All of this, of course, expresses little more than a bias: a wish that humanity were something other than what it is. In these realms, games are here to stay, but what is encouraging about Nathan Heller’s review is that it makes a compelling case that, in spreading into the realm of self-help, gamification may have finally overstepped. SuperBetter charges authoritatively into the world of self-help, Heller explains, mainly because we are in an era of Fitbits and smartphone weight tracking apps:
Previously banished to the back shelves of the bookstore…self-help is cool again, because it comes with numbers. Progress is trackable, like Venus through the night sky. Data has become our diet.

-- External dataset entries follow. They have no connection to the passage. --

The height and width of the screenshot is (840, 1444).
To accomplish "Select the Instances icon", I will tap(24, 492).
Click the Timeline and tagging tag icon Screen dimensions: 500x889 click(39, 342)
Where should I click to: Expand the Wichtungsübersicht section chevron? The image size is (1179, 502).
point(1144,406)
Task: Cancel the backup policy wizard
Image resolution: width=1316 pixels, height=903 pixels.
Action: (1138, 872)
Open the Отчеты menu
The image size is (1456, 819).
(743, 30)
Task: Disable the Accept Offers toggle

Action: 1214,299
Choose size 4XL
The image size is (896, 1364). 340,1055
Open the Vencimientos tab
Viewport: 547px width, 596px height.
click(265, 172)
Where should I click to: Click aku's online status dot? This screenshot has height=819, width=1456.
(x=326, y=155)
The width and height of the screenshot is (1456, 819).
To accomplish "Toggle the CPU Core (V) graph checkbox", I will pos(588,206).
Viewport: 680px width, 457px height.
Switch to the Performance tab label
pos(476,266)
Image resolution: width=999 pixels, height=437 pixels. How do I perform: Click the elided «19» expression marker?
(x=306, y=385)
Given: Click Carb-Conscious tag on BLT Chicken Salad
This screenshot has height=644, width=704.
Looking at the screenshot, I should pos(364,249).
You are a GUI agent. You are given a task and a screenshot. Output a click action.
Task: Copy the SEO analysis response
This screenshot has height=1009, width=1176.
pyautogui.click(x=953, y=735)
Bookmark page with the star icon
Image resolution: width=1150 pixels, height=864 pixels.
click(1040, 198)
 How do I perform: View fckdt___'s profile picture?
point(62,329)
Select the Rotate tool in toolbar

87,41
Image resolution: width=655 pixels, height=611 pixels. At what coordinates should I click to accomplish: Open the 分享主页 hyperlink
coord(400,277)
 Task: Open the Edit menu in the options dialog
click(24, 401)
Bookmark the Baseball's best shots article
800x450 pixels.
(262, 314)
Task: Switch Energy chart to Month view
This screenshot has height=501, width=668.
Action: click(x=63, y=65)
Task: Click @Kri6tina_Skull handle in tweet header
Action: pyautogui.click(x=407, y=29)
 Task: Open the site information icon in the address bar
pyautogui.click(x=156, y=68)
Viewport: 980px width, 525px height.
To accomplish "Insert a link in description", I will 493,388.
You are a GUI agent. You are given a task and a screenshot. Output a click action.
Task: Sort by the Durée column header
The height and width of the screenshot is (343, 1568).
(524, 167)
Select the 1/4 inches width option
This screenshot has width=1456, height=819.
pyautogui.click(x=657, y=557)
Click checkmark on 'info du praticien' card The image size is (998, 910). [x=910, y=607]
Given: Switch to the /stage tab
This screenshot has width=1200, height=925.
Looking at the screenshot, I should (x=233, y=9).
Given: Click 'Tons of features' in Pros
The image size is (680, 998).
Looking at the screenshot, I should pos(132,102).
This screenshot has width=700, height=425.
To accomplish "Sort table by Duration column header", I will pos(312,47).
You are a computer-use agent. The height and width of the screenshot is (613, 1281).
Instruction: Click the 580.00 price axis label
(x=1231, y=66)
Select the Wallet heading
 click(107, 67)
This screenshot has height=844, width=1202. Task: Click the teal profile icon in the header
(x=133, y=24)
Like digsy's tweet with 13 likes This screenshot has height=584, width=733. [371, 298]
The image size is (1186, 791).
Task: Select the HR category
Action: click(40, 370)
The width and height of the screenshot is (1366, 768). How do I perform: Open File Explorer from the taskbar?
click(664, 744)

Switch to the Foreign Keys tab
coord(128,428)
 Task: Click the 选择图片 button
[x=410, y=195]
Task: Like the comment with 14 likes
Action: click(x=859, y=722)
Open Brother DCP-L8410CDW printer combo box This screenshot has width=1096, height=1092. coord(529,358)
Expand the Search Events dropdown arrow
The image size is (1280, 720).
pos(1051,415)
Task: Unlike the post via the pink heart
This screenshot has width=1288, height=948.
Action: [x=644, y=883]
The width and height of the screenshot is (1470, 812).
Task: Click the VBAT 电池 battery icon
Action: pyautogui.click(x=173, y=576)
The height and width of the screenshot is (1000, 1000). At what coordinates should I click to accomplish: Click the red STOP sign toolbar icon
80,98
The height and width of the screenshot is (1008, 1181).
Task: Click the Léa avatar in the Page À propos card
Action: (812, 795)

It turns out, though, that McGonigal’s most compelling data in support of life gamification is actually self-contradictory. One study indicates that P.T.S.D. could be avoided by putting a Tetris game in front of a soldier, first responder, or assault victim soon after the traumatic experience, thus occupying the visual-processing centers of the brain so that the disturbing images cannot attach themselves. In another study, burn victims play a 3-D virtual-reality game while their wounds are being treated, monopolizing their cerebral resources and resulting in a 35−50% reduction in the pain they experience. But far from proving that gamification improves life experience, these examples show the opposite: that it improves life by distracting from the immediate experience. This is not to invalidate the findings or diminish their clinical potential; it is just to point out that it is folly to apply gamification across the whole of life experience, which is for most of us anything but harrowing, and is in fact well worth experiencing closely, mindfully, and free of distraction.

McGonigal will undoubtedly have lots of people gamifying their lives in short order. She is a compelling cult figure who has captivated intellectual sanctuaries like Ted and NPR to the point where I will undoubtedly think of her each time my local public radio station offers the Lumosity brain enhancement game during pledge week. (“Why not just read a freaking book?!” I typically shout at the car radio.) But while Nathan Heller’s review might not have given me vindication for my anti-game bias, it does at least place limits on the spread of the game—limits that will, as more and more lotteries and Lumosities and Freerice.com’s  parade before me, give me some amount of solace.